WORK TO COMPLETE: Only one stretch of the records below is wanted: the lines from the one holding "This screenshot has height=1210, width=2244." through the one holding "Given: Open the Firefox launcher icon". Return it exactly, both ends included.

INPUT DATA:
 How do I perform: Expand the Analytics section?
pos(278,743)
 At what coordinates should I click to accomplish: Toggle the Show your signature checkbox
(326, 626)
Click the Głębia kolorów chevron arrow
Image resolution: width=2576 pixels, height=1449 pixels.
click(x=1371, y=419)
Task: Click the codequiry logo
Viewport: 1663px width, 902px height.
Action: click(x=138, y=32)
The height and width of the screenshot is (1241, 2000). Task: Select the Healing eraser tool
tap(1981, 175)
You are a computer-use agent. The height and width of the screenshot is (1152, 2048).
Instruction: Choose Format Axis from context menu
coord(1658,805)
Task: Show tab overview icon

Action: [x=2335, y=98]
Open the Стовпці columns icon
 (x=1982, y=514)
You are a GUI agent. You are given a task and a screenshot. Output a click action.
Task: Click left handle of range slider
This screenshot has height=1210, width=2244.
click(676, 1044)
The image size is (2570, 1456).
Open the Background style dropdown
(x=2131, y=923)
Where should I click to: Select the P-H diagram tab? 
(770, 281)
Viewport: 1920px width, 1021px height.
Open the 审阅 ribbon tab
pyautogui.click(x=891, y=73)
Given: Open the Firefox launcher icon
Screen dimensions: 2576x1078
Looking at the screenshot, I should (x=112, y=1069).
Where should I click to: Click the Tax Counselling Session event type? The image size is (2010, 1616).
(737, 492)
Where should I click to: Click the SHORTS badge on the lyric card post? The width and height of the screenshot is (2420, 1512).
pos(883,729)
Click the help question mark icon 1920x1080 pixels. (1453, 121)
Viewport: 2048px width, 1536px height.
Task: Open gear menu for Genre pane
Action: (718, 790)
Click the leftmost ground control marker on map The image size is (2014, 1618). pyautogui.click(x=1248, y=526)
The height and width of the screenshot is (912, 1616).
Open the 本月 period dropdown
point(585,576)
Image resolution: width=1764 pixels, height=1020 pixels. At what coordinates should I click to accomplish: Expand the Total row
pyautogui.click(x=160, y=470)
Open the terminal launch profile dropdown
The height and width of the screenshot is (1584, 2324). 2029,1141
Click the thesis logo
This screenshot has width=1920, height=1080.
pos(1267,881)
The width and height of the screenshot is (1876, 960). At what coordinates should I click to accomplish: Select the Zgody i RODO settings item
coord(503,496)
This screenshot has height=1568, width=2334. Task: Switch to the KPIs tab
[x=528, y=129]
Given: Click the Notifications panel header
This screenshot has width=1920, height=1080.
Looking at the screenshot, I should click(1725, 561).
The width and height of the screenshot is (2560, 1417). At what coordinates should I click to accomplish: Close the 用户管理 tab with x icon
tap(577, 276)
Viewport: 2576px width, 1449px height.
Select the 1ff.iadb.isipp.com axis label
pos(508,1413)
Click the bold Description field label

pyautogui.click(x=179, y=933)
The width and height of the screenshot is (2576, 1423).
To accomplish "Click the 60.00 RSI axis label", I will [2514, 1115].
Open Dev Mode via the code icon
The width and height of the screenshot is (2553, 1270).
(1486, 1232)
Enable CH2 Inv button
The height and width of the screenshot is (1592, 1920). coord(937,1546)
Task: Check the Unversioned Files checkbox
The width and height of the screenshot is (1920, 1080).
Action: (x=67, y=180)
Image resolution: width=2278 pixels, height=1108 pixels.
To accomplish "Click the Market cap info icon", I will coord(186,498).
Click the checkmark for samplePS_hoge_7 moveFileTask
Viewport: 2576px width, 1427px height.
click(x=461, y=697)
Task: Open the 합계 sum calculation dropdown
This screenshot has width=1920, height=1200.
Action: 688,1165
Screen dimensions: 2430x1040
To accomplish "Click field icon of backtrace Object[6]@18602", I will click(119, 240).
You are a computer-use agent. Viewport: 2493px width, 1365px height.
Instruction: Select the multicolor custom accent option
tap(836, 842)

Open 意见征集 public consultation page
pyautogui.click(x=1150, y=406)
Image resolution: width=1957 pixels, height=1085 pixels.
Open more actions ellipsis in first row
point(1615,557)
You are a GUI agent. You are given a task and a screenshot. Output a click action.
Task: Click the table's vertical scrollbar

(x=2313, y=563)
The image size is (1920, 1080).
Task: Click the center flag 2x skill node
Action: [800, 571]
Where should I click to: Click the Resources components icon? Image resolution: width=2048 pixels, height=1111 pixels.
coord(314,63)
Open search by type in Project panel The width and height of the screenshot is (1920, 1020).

RESULT OF THIS TASK:
This screenshot has height=1210, width=2244.
click(676, 1044)
The image size is (2570, 1456).
Open the Background style dropdown
(x=2131, y=923)
Where should I click to: Select the P-H diagram tab? 
(770, 281)
Viewport: 1920px width, 1021px height.
Open the 审阅 ribbon tab
pyautogui.click(x=891, y=73)
Given: Open the Firefox launcher icon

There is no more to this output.